What is required | Once you have read the listing below, output it again exactly.

Supplied data |
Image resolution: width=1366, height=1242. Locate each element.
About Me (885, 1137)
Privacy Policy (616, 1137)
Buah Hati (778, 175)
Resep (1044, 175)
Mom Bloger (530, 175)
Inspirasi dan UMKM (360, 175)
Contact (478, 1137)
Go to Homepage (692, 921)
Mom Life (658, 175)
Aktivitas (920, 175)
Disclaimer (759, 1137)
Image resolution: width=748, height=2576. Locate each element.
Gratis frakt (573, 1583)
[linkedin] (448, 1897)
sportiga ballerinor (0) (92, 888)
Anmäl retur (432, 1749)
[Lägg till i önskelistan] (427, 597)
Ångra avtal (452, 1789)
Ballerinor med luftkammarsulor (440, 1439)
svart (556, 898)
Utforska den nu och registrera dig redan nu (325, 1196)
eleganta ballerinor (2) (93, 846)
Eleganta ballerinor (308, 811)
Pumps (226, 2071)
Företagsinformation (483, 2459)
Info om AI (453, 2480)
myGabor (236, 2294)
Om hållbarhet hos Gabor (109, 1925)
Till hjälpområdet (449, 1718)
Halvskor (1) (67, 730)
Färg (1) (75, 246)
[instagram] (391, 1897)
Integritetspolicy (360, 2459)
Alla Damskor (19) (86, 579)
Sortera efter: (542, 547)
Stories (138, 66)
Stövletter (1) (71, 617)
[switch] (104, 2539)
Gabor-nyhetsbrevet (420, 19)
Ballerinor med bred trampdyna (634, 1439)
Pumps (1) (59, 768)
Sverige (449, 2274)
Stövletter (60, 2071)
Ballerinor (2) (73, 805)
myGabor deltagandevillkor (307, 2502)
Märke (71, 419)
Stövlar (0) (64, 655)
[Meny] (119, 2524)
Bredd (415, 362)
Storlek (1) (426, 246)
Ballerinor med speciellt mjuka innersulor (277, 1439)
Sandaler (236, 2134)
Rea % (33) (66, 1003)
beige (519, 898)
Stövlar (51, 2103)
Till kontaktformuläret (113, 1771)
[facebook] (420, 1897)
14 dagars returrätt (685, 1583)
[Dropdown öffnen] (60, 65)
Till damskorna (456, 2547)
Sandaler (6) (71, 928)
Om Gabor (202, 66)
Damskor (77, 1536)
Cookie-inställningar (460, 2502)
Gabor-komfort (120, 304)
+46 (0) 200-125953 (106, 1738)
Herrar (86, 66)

Exercise response |
Image resolution: width=1366, height=1242. Locate each element.
About Me (885, 1137)
Privacy Policy (616, 1137)
Buah Hati (778, 175)
Resep (1044, 175)
Mom Bloger (530, 175)
Inspirasi dan UMKM (360, 175)
Contact (478, 1137)
Go to Homepage (692, 921)
Mom Life (658, 175)
Aktivitas (920, 175)
Disclaimer (759, 1137)
Image resolution: width=748, height=2576. Locate each element.
Gratis frakt (573, 1583)
[linkedin] (448, 1897)
sportiga ballerinor (0) (92, 888)
Anmäl retur (432, 1749)
[Lägg till i önskelistan] (427, 597)
Ångra avtal (452, 1789)
Ballerinor med luftkammarsulor (440, 1439)
svart (556, 898)
Utforska den nu och registrera dig redan nu (325, 1196)
eleganta ballerinor (2) (93, 846)
Eleganta ballerinor (308, 811)
Pumps (226, 2071)
Företagsinformation (483, 2459)
Info om AI (453, 2480)
myGabor (236, 2294)
Om hållbarhet hos Gabor (109, 1925)
Till hjälpområdet (449, 1718)
Halvskor (1) (67, 730)
Färg (1) (75, 246)
[instagram] (391, 1897)
Integritetspolicy (360, 2459)
Alla Damskor (19) (86, 579)
Sortera efter: (542, 547)
Stories (138, 66)
Stövletter (1) (71, 617)
[switch] (104, 2539)
Gabor-nyhetsbrevet (420, 19)
Ballerinor med bred trampdyna (634, 1439)
Pumps (1) (59, 768)
Sverige (449, 2274)
Stövletter (60, 2071)
Ballerinor (2) (73, 805)
myGabor deltagandevillkor (307, 2502)
Märke (71, 419)
Stövlar (0) (64, 655)
[Meny] (119, 2524)
Bredd (415, 362)
Storlek (1) (426, 246)
Ballerinor med speciellt mjuka innersulor (277, 1439)
Sandaler (236, 2134)
Rea % (33) (66, 1003)
beige (519, 898)
Stövlar (51, 2103)
Till kontaktformuläret (113, 1771)
[facebook] (420, 1897)
14 dagars returrätt (685, 1583)
[Dropdown öffnen] (60, 65)
Till damskorna (456, 2547)
Sandaler (6) (71, 928)
Om Gabor (202, 66)
Damskor (77, 1536)
Cookie-inställningar (460, 2502)
Gabor-komfort (120, 304)
+46 (0) 200-125953 (106, 1738)
Herrar (86, 66)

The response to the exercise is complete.